> Goal of the exercise:
Please count the lines in the data below that hold "blue" and answer with the number by itself.

> Extracted material:

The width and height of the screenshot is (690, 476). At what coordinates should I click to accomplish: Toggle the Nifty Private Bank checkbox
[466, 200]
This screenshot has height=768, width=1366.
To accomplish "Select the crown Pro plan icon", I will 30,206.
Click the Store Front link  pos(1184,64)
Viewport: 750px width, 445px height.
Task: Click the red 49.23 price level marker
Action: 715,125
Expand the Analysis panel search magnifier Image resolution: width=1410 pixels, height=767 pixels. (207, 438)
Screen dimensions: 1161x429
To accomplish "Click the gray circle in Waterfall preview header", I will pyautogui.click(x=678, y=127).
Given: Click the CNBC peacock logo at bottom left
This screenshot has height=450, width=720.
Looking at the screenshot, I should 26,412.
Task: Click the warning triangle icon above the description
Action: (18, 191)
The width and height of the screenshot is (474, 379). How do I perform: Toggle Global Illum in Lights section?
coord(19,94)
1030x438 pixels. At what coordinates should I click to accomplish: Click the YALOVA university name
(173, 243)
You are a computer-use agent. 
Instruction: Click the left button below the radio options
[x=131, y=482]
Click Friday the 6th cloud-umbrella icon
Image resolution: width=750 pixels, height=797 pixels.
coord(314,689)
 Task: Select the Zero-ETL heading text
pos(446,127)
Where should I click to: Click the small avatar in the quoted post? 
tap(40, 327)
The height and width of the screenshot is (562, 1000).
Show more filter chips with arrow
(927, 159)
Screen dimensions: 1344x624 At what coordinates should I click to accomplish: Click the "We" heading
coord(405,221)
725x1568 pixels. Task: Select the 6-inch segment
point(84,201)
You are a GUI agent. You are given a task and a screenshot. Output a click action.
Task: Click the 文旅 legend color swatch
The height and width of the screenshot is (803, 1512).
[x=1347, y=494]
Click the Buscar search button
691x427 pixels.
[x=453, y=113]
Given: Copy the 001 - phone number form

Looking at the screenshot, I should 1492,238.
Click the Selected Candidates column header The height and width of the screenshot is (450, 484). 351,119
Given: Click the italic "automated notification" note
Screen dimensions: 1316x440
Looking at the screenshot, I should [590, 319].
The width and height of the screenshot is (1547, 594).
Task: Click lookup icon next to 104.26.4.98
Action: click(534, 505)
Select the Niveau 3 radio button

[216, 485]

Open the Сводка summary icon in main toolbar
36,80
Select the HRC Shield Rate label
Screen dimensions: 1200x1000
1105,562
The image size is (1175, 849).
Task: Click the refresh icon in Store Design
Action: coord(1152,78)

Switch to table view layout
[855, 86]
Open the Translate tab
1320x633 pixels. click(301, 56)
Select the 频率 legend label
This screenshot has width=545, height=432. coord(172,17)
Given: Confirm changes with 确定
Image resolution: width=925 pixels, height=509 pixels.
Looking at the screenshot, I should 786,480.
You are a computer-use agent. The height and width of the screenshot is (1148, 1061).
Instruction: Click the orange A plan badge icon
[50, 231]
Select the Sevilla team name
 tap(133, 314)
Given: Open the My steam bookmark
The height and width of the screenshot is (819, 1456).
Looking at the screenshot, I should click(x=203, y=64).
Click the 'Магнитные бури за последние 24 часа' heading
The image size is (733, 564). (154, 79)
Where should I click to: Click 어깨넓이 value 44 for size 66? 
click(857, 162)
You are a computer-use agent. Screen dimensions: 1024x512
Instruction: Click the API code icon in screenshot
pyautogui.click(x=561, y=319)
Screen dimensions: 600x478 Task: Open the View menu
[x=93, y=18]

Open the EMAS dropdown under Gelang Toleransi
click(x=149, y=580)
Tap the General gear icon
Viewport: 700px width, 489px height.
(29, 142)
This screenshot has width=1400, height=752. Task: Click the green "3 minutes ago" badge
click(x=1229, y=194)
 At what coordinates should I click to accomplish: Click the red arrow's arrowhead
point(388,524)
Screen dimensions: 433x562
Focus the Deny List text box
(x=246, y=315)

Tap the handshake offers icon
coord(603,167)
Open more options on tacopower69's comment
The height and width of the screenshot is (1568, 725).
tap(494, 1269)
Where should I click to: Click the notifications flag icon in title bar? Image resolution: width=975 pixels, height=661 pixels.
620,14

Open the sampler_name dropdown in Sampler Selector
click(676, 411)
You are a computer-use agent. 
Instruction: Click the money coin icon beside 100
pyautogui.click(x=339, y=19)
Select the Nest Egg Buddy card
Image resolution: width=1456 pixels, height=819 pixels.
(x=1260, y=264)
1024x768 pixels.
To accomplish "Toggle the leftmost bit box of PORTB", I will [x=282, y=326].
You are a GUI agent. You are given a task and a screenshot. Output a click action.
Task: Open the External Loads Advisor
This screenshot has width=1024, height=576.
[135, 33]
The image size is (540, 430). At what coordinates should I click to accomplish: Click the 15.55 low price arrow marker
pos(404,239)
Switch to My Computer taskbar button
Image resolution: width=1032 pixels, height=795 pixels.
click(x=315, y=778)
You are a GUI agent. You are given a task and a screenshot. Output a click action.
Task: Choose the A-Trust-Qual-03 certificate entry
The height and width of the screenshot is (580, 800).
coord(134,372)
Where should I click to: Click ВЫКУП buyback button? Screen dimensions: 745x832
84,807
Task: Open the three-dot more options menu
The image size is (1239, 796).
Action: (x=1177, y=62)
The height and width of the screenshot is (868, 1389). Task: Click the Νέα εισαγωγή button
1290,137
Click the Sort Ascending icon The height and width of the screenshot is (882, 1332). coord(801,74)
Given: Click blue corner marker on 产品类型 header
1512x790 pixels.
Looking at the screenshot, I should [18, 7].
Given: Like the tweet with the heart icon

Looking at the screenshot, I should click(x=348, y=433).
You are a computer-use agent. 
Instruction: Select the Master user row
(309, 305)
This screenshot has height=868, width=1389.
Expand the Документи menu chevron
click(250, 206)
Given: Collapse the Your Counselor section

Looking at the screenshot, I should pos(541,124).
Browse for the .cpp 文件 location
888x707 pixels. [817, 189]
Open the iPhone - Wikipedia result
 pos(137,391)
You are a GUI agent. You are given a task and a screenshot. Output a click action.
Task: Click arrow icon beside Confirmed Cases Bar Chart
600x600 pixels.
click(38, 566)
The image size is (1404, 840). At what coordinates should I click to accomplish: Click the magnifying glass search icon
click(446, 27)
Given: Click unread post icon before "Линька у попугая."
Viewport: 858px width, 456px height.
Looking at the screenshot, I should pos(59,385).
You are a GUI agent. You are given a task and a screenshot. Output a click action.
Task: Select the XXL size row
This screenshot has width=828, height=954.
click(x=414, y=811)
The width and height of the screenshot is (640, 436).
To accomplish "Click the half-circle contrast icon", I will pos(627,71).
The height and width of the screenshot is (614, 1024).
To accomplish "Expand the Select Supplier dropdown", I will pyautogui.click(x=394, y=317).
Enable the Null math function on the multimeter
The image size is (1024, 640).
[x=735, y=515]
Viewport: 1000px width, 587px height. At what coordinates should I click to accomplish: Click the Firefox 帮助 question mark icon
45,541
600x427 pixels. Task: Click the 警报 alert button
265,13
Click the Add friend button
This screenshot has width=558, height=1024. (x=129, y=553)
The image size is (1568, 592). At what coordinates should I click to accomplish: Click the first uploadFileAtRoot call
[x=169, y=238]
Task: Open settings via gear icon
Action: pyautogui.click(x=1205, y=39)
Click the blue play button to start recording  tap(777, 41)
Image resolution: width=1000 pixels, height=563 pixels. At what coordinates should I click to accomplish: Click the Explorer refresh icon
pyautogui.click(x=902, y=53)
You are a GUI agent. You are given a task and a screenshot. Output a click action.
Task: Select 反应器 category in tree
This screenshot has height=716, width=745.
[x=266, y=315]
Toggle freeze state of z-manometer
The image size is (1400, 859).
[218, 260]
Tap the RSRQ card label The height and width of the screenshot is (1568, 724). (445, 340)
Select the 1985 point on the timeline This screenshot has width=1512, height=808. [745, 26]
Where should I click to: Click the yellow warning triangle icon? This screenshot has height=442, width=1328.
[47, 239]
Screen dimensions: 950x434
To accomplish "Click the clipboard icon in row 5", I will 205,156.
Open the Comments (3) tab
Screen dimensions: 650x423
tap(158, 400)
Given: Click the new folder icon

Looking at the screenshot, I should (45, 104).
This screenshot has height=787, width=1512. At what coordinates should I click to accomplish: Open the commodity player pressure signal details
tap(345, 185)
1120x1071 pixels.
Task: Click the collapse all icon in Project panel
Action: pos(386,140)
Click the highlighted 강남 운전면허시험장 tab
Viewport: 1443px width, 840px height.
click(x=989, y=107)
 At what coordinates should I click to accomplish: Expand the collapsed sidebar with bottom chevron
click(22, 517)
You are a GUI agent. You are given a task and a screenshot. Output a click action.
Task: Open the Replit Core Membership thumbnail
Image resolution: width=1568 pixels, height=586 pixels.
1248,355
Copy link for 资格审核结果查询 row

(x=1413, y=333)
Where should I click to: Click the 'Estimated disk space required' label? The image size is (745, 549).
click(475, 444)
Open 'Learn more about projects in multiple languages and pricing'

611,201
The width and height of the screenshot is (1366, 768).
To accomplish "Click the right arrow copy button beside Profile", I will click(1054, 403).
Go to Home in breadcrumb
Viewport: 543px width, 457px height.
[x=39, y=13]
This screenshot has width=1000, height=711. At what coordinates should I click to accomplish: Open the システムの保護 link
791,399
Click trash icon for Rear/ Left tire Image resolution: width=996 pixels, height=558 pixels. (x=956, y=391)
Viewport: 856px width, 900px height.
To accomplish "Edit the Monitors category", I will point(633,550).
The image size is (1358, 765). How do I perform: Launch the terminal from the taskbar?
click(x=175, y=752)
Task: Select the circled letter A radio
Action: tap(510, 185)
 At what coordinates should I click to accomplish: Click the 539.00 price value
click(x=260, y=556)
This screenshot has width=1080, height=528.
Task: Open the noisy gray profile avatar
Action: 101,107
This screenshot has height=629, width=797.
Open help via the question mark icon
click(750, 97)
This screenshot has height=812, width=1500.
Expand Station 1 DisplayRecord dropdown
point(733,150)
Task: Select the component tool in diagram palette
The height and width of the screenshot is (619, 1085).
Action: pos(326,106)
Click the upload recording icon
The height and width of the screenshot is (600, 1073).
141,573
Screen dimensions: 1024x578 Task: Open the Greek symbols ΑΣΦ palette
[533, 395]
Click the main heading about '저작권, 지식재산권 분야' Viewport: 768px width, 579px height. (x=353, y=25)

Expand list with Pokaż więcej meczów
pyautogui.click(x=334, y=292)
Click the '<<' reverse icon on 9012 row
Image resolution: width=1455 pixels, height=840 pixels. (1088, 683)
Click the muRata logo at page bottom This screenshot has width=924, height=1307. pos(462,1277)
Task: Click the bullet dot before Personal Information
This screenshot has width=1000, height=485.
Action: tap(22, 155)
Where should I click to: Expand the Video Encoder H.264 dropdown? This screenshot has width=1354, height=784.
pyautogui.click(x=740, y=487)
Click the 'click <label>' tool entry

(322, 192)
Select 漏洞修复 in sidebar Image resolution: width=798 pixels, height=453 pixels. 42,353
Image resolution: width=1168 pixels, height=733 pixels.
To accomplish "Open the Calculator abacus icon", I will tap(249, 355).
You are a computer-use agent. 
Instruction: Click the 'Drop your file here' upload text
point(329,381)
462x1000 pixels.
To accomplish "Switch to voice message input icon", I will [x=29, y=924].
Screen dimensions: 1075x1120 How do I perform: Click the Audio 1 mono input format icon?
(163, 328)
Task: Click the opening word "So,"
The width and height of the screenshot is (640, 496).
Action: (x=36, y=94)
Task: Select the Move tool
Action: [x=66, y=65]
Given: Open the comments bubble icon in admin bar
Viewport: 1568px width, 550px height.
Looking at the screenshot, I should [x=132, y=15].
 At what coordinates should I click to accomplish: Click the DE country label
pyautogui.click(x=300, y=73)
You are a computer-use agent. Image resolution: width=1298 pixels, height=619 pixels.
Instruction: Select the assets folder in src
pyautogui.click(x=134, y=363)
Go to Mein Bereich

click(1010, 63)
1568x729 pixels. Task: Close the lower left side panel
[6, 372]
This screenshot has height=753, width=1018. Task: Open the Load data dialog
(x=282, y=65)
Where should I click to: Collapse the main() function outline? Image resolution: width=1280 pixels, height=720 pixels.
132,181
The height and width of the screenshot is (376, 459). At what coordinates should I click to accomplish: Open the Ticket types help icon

> Output for this task:
2